- The Washington Times - Sunday, July 29, 2001

Ex-soldiers storm Haiti police school
PORT-AU-PRINCE, Haiti — Six former members of Haiti's military stormed a police academy barracks early yesterday, killing three police officers and wounding several others, police sources said.
Police and other witnesses said the armed group arrived at the academy in suburban Petionville between 3:30 a.m. and 4 a.m. and attacked a SWAT-team compound within the academy, where they shot and killed a police chief, an officer, and a SWAT-team student. After the shootout, the former soldiers fled.
Haiti's army has been a touchy subject since a military coup ousted President Jean-Bertrand Aristide when he first served as president in 1991. Mr. Aristide disbanded the military after a U.S.-led invasion returned him to power in 1994. Last March, several thousand former military officers seized the streets of the capital.

Nigerian journalists boycott government
KANO, Nigeria — Journalists in a northern Nigerian state that last year introduced strict Islamic law called sharia said yesterday they have begun a boycott of government activities there.

[Saved entries]
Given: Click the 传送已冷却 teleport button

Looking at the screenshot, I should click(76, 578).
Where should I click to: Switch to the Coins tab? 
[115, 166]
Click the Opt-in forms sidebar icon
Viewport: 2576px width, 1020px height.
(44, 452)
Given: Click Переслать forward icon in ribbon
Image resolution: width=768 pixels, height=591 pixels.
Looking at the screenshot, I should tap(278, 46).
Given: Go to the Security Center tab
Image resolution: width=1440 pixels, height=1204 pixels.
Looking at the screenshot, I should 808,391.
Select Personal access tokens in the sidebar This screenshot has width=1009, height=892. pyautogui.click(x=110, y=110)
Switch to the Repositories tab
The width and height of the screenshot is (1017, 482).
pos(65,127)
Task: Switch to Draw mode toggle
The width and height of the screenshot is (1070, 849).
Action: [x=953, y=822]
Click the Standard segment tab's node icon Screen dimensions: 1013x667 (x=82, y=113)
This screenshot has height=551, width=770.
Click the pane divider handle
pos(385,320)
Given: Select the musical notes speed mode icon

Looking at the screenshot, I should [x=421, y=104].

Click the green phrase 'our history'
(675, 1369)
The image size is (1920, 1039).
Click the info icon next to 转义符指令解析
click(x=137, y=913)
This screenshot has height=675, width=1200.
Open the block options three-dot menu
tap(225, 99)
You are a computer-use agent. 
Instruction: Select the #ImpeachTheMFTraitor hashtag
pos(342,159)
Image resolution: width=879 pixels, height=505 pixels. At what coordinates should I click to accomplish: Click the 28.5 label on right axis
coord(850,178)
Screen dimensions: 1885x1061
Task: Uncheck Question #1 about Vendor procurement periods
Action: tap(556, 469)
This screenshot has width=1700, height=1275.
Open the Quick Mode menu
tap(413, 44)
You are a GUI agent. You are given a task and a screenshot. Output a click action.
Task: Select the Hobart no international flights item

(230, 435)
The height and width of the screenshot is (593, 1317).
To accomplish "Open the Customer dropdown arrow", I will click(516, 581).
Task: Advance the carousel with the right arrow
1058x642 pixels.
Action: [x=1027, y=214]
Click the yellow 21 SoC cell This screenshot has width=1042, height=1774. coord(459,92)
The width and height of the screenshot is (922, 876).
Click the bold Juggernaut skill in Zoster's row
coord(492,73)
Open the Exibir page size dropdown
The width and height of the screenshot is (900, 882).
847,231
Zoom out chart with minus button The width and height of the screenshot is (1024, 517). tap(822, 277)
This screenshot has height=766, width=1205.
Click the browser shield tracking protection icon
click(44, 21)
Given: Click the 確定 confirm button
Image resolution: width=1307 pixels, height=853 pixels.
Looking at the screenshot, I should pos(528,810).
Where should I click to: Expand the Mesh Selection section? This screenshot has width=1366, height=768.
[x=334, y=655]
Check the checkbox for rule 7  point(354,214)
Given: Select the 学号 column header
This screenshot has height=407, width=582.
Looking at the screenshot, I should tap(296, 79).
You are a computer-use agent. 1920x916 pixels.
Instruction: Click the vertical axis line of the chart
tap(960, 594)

**TASK 1**
Please copy from the news briefs, word for word, the part that opens with the words containing "Police and other" and closes with "of the capital.".
**TASK 2**
Resume the news briefs above, picking up right after their final sentence.

**OUTPUT 1**
Police and other witnesses said the armed group arrived at the academy in suburban Petionville between 3:30 a.m. and 4 a.m. and attacked a SWAT-team compound within the academy, where they shot and killed a police chief, an officer, and a SWAT-team student. After the shootout, the former soldiers fled.
Haiti's army has been a touchy subject since a military coup ousted President Jean-Bertrand Aristide when he first served as president in 1991. Mr. Aristide disbanded the military after a U.S.-led invasion returned him to power in 1994. Last March, several thousand former military officers seized the streets of the capital.

**OUTPUT 2**
The Zamfara State chapter of the Nigeria Union of Journalists (NUJ) said the boycott began on Friday to protest harassment of their members by authorities in the state.
"Many of our members have gone underground following allegations of anti-Islamic or anti-sharia activities by the government," chapter spokesman Sadi'u Mohammed said.
"It seems that government is trying indirectly to censor us by labeling us anti-sharia any time we write anything against the government."
He said the government's attitude is adversely affecting journalists' reporting and that they have decided to stop covering government activities.

Pakistani ex-minister shot to death
ISLAMABAD, Pakistan — Unidentified gunmen yesterday shot and killed Mohammad Siddiq Kanju, former Pakistani minister of state for foreign affairs and a former provincial legislator in central Punjab province, police said.
Mr. Kanju, who served in the 1990-93 government of Prime Minister Nawaz Sharif, died on the way to the hospital after four assailants sprayed his car with bullets in Karoor Pakka town in Multan district.
A former member of the Punjab assembly, Aslam Joya, also succumbed to bullet wounds while being driven to the hospital, Deputy Inspector General of Police Multan Shaukat Javed said.
Political sources here said the slayings could be linked to local politics as Mr. Kanju was contesting for mayorship in the city.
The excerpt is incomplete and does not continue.